Records for locating described items:

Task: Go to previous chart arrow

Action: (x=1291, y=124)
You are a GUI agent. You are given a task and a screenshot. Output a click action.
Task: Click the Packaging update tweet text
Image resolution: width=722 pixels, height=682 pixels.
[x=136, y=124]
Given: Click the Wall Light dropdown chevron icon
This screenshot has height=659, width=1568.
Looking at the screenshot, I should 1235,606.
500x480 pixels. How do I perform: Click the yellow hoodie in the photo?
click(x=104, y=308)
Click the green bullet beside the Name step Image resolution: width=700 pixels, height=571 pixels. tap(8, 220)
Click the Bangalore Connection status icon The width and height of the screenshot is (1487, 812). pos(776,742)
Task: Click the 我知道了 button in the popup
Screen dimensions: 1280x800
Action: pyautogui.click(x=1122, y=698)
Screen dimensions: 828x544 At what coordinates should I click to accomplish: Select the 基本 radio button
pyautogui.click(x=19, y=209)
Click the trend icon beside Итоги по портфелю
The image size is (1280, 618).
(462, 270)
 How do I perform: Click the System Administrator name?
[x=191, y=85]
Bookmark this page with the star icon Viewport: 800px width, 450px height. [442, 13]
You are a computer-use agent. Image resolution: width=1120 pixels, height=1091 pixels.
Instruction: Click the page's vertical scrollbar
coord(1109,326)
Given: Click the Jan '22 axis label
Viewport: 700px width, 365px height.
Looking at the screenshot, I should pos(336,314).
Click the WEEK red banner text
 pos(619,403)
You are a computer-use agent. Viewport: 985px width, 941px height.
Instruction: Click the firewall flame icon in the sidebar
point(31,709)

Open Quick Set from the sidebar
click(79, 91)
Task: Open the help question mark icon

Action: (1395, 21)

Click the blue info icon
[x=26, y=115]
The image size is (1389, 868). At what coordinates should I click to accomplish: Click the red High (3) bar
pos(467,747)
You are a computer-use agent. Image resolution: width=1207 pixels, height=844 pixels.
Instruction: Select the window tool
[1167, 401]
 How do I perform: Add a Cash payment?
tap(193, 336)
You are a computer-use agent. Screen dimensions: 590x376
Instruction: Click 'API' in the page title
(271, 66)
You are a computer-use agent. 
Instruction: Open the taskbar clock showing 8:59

**AIM**
Convert the items above into a JSON list of strings, with one string per line and blank lines omitted.

**RESULT OF THIS TASK**
[
  "Task: Go to previous chart arrow",
  "Action: (x=1291, y=124)",
  "You are a GUI agent. You are given a task and a screenshot. Output a click action.",
  "Task: Click the Packaging update tweet text",
  "Image resolution: width=722 pixels, height=682 pixels.",
  "[x=136, y=124]",
  "Given: Click the Wall Light dropdown chevron icon",
  "This screenshot has height=659, width=1568.",
  "Looking at the screenshot, I should 1235,606.",
  "500x480 pixels. How do I perform: Click the yellow hoodie in the photo?",
  "click(x=104, y=308)",
  "Click the green bullet beside the Name step Image resolution: width=700 pixels, height=571 pixels. tap(8, 220)",
  "Click the Bangalore Connection status icon The width and height of the screenshot is (1487, 812). pos(776,742)",
  "Task: Click the 我知道了 button in the popup",
  "Screen dimensions: 1280x800",
  "Action: pyautogui.click(x=1122, y=698)",
  "Screen dimensions: 828x544 At what coordinates should I click to accomplish: Select the 基本 radio button",
  "pyautogui.click(x=19, y=209)",
  "Click the trend icon beside Итоги по портфелю",
  "The image size is (1280, 618).",
  "(462, 270)",
  " How do I perform: Click the System Administrator name?",
  "[x=191, y=85]",
  "Bookmark this page with the star icon Viewport: 800px width, 450px height. [442, 13]",
  "You are a computer-use agent. Image resolution: width=1120 pixels, height=1091 pixels.",
  "Instruction: Click the page's vertical scrollbar",
  "coord(1109,326)",
  "Given: Click the Jan '22 axis label",
  "Viewport: 700px width, 365px height.",
  "Looking at the screenshot, I should pos(336,314).",
  "Click the WEEK red banner text",
  " pos(619,403)",
  "You are a computer-use agent. Viewport: 985px width, 941px height.",
  "Instruction: Click the firewall flame icon in the sidebar",
  "point(31,709)",
  "Open Quick Set from the sidebar",
  "click(79, 91)",
  "Task: Open the help question mark icon",
  "Action: (1395, 21)",
  "Click the blue info icon",
  "[x=26, y=115]",
  "The image size is (1389, 868). At what coordinates should I click to accomplish: Click the red High (3) bar",
  "pos(467,747)",
  "You are a computer-use agent. Image resolution: width=1207 pixels, height=844 pixels.",
  "Instruction: Select the window tool",
  "[1167, 401]",
  " How do I perform: Add a Cash payment?",
  "tap(193, 336)",
  "You are a computer-use agent. Screen dimensions: 590x376",
  "Instruction: Click 'API' in the page title",
  "(271, 66)",
  "You are a computer-use agent. ",
  "Instruction: Open the taskbar clock showing 8:59"
]